Author Topic: bundle-cafe.trid.xml for Mac OS X Mach-O universal bundle  (Read 1679 times)

jenderek

  • Sr. Member
  • ****
  • Posts: 375
bundle-cafe.trid.xml for Mac OS X Mach-O universal bundle
« on: August 25, 2020, 09:51:43 AM »
Hello trid users,

some days ago i run TrID on hundreds of Mac OS X Mach-O universal bundles
(*.bundle).
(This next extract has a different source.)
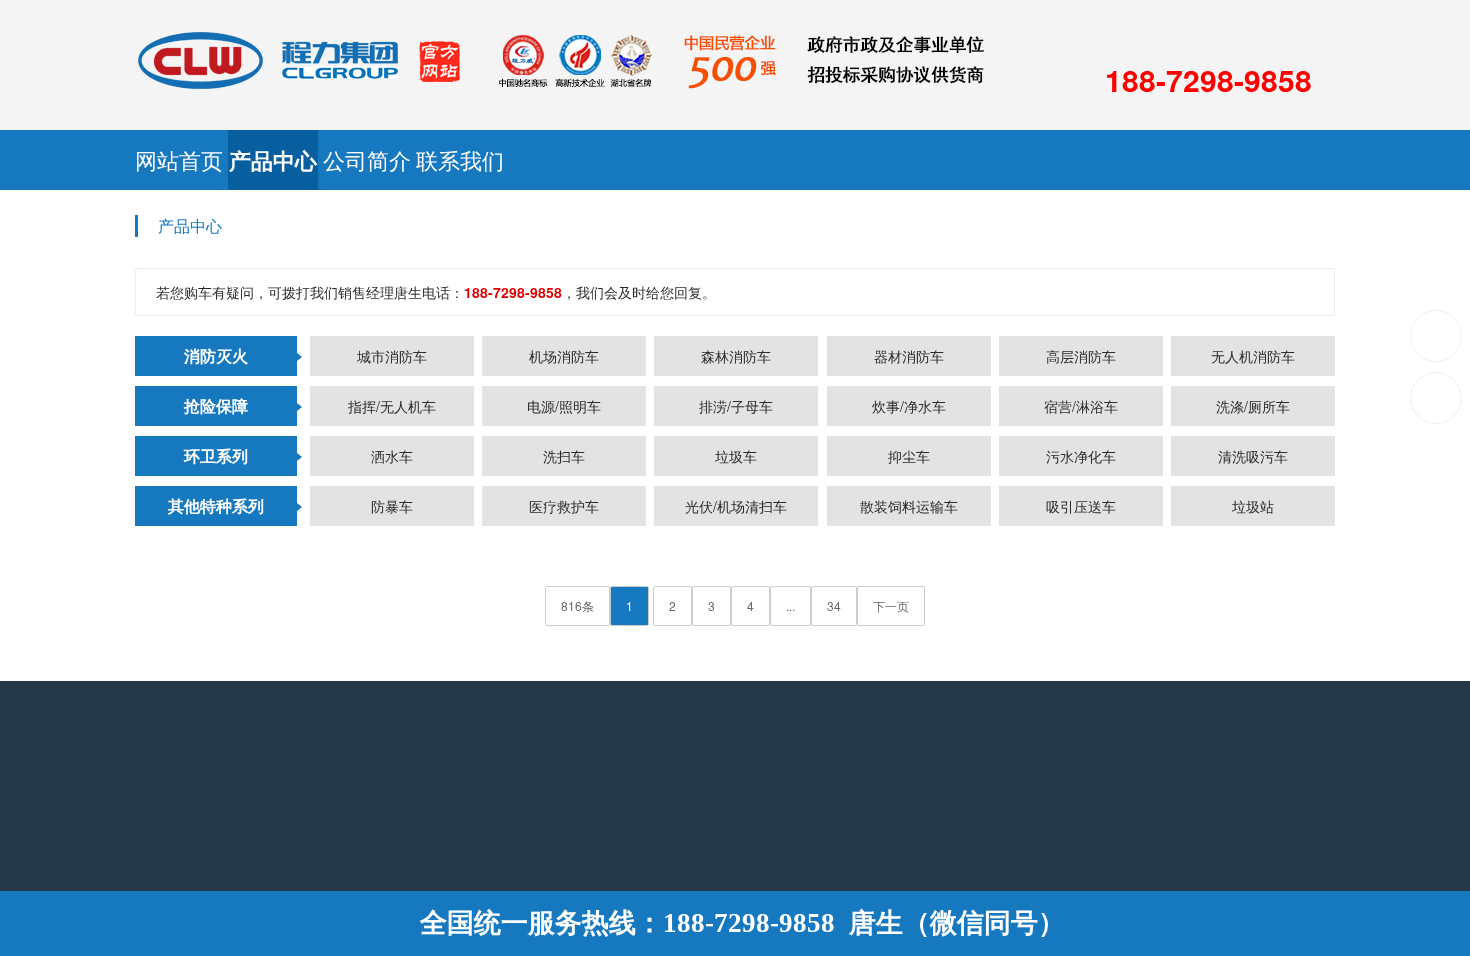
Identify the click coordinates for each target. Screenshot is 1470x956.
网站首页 (283, 159)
Some inspected samples like Bzip2.bundle are misidentified as
"Mac OS X Mach-O universal Dynamically linked shared Library" by
dylib-cafe.trid.xml and all are also described in general by exe-ub.trid.xml
as "Mac OS X Universal Binary executable" (see appended output/trid-v.txt).

The file command {See https://en.wikipedia.org/wiki/File_(command)}
describes most of my inspected examples correctly like "Mach-O universal
binary" with sub type classification "bundle" (See appended
output/file-5.39.txt), because the file command use another method to detect
such libraries archives.
So i run tridscan on such bundle files to create bundle-cafe.trid.xml
definition file.

I add here again web page about Mach-O file format on Wikipedia. That is now
expressed by line like:
   <RefURL>https://en.wikipedia.org/wiki/Mach-O</RefURL>

Instead generic application/octet-stream the file command shows a user
defined type (See appended output/file-i-5.39.txt). So i changed in trid
definition file mime type. This is now shown by updated line like:
   <Mime>application/x-mach-binary</Mime>

When looking in bundle-cafe.trid.xml i see in global string section lines,
which are obviously generated by lucky circumstances like:
   <String>8'''__LINKEDIT</String>
I was not able to remove such strings, although definition file is based on
186 bundles. Probably the reason is that many bundles belong to the same package
like Python or Perl. So apparently often the same string phrases occur.

All my inspected samples are binary with 2 architectures with i386 CPU binary
as first. This together with the CAFEBABE magic is expressed by pattern
like:
   <Bytes>CAFEBABE0000000200000007000000030000100000</Bytes>
So i hope that other users can improve the definition file by running
tridscan on bundles with other and more CPU architectures.

With the new trid definition file now my Mac OS X Mach-O universal bundle
are described correctly ( see appended output/trid-new.txt). TrID
definition, some examples and output are stored in archive bundle.zip. I
hope that the new XML file can be used in future version of triddefs.

Value 6 is declared as MH_BUNDLE, which is used for dynamically bound bundle
file. That method for recognition is used by file command. I had hoped that i
can adopt this method for trid, but that mach_header structure seem to
appear some times at varying offsets. In many cases this offset was 0x1000.

With best wishes
Jörg Jenderek